Regarding arson attacks, 136 were reported so far in 2013 with 19 having been solved compared to 124 attacks in 2012 of which 13 were solved.
With regards to robberies and blackmails, 101 cases were reported during the first seven months of the year of which 59 have been solved. Last year 107 cases were reported and 50 were solved.
Until the end of July this year, 620 drug related cases were reported of which investigators have solved 604. For the same period last year 644 drug cases were reported of which 619 have been solved.
Additionally, 1579 break-ins were recorded this year with 553 having been solved compared to 1791 and 573 for the respective period last year.
According to the police, the other positive piece of news to emerge from the report is the rate of solved crimes which increased by 4.9% this year with 2471 solved cases compared to 2457 cases for same period in 2012.

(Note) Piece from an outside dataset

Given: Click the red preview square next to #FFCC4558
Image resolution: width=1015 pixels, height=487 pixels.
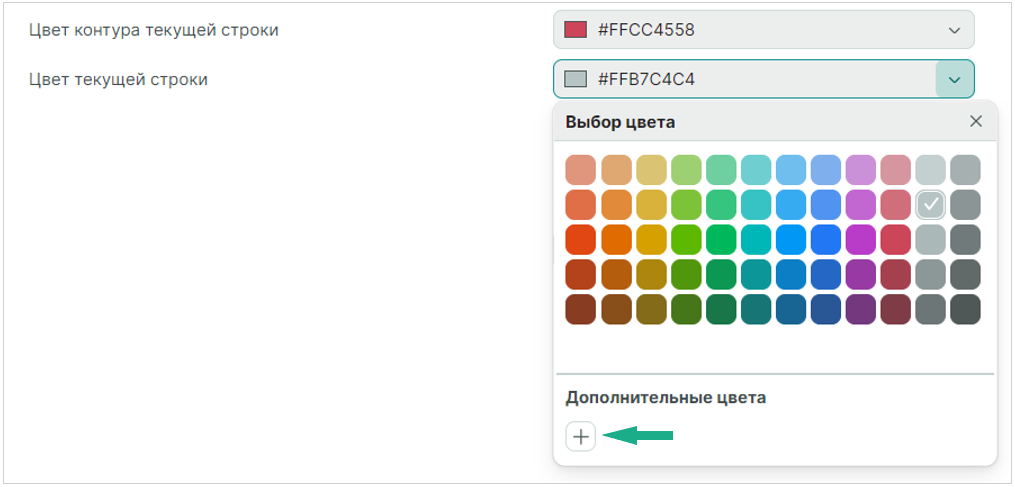Looking at the screenshot, I should pos(575,30).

The report also revealed that 55% of those found guilty of serious crimes in 2012 were Greek Cypriots and the remainder foreign nationals.
Commenting on the statistics, police spokesman Andreas Angelides said the 2013 crime data was a sign that police efforts to increase co-operation with the public had been effective and that the force was determined to keep up the positive momentum.
“Security matters do not just concern the police and this is something citizens are beginning to understand,” said Angelides.
“The authorities have received a great deal of information from the public this year that has helped with the investigation of crimes such as the recent arson attacks.”
The spokesman noted that police would be continuing efforts to deter crime such as increased high-visibility police patrols and an increase in arrests.
He also praised neighbourhood watch schemes which currently operate in 20 municipalities around the island that are considered to have played a part in the reduction of serious crimes.
“It is vital that the public has faith in the authorities so that a channel of trust can operate between the two sides for the benefit of society.”